L’argument : Une femme se fait voler son sac. Evènement banal si ce n’est que le sac contenait une lettre de son ex-amant, aujourd’hui président de la république.
Notre avis : Lorsque Françoise Giroud publie en 1983 son roman Le bon plaisir (édité aux éditions Mazarine !!!), elle prend le risque de révéler un énorme scandale politique puisque son livre évoque l’existence d’un fils caché du Président de la République. Certes, la romancière se défend de s’être inspiré d’un évènement réel, mais les ressemblances avec un certain président alors en fonction sont tout de même frappantes. Aujourd’hui, le parallèle est d’autant plus savoureux à effectuer que nous savons pertinemment que l’écrivaine révélait à mots couverts l’existence de Mazarine Pingeot, la fille adultérine cachée de François Mitterrand. Il faudra pourtant attendre dix ans pour que le secret d’Etat soit enfin levé officiellement, ce qui ne laisse pas d’interroger sur l’indépendance des médias dans notre pays. Avec beaucoup de courage et d’aplomb, le réalisateur Francis Girod, connu pour ses positions radicales et ses films saignants (Le trio infernal et L’état sauvage), s’attaque donc à l’adaptation cinématographique de ce brûlot politique et n’en tire malheureusement qu’une satire peu inspirée du pouvoir.
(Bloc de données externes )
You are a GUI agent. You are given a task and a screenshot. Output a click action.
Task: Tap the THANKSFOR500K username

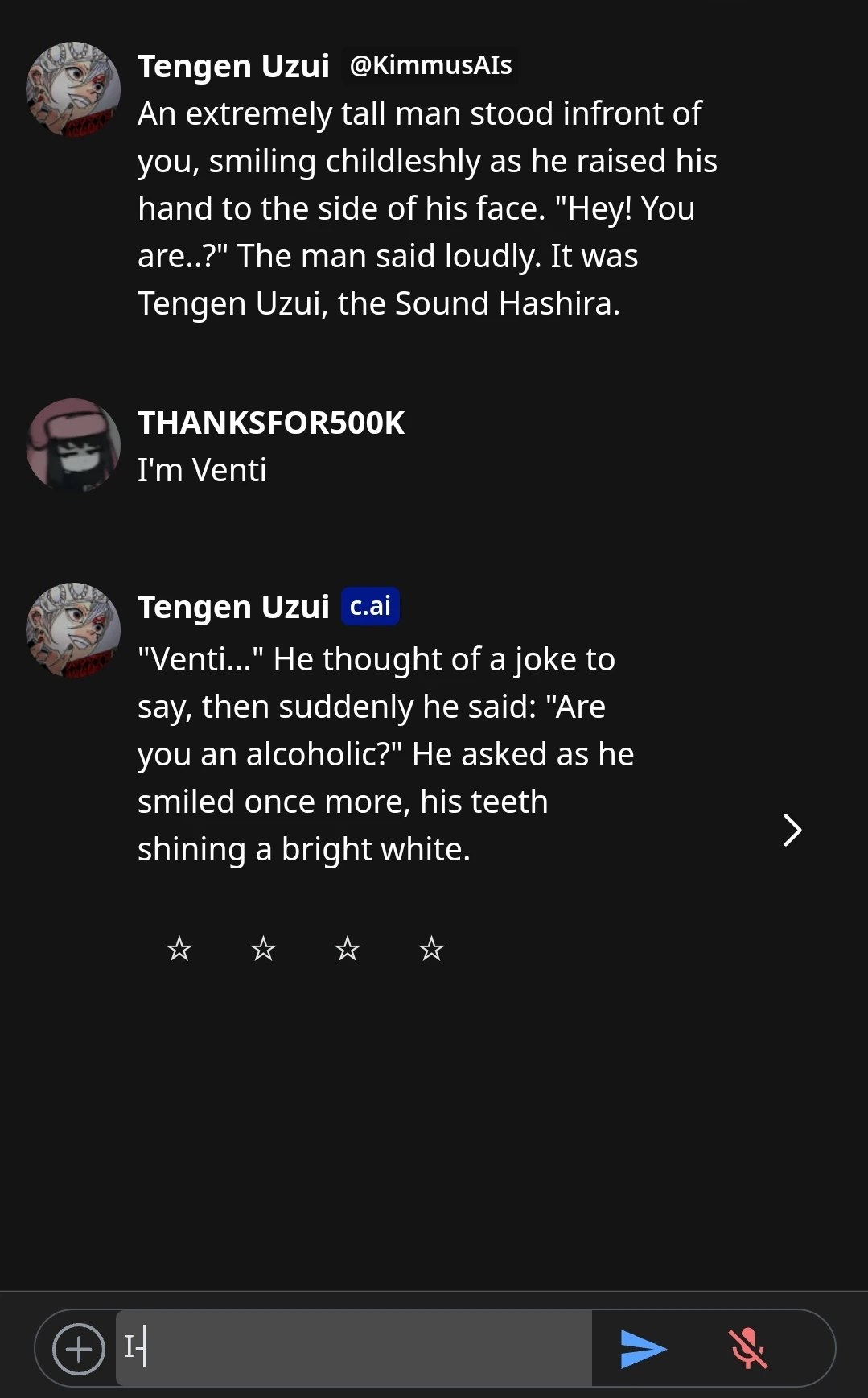[273, 422]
Alors que la première demi-heure laisse augurer le meilleur par une mise en place intéressante des enjeux dramatiques et l’aspect percutant de certains dialogues, le scénario s’enlise peu à peu dans un inutile jeu du chat et de la souris entre les membres du gouvernement et un jeune homme qui détient une lettre compromettante. Alors que ce sujet de départ pouvait donner lieu à un thriller politique palpitant ou encore à une étude au vitriol des travers des hommes politiques, Francis Girod se refuse à choisir une option plutôt qu’une autre. Cette constante hésitation entraîne le film dans une zone grise bien peu enthousiasmante où la timidité du propos n’a d’égal que l’inconséquence de l’analyse politique. On est certes ravis de retrouver Catherine Deneuve en pleine forme, Jean-Louis Trintignant en président odieux et paranoïaque et surtout Michel Serrault en serviteur dévoué, mais le manque de substance du scénario et l’indigence de la réalisation n’empêchent aucunement le long-métrage de sombrer dans un marasme qui se transmet au spectateur.
Le film, malgré son lot de stars et son sujet brûlant n’a d’ailleurs attiré que 1 220 980 spectateurs sur toute la France, le classant ainsi 35ème de l’année 1984, loin derrière Rive droite, rive gauche (Philippe Labro), l’autre grand film politique sorti en octobre 84.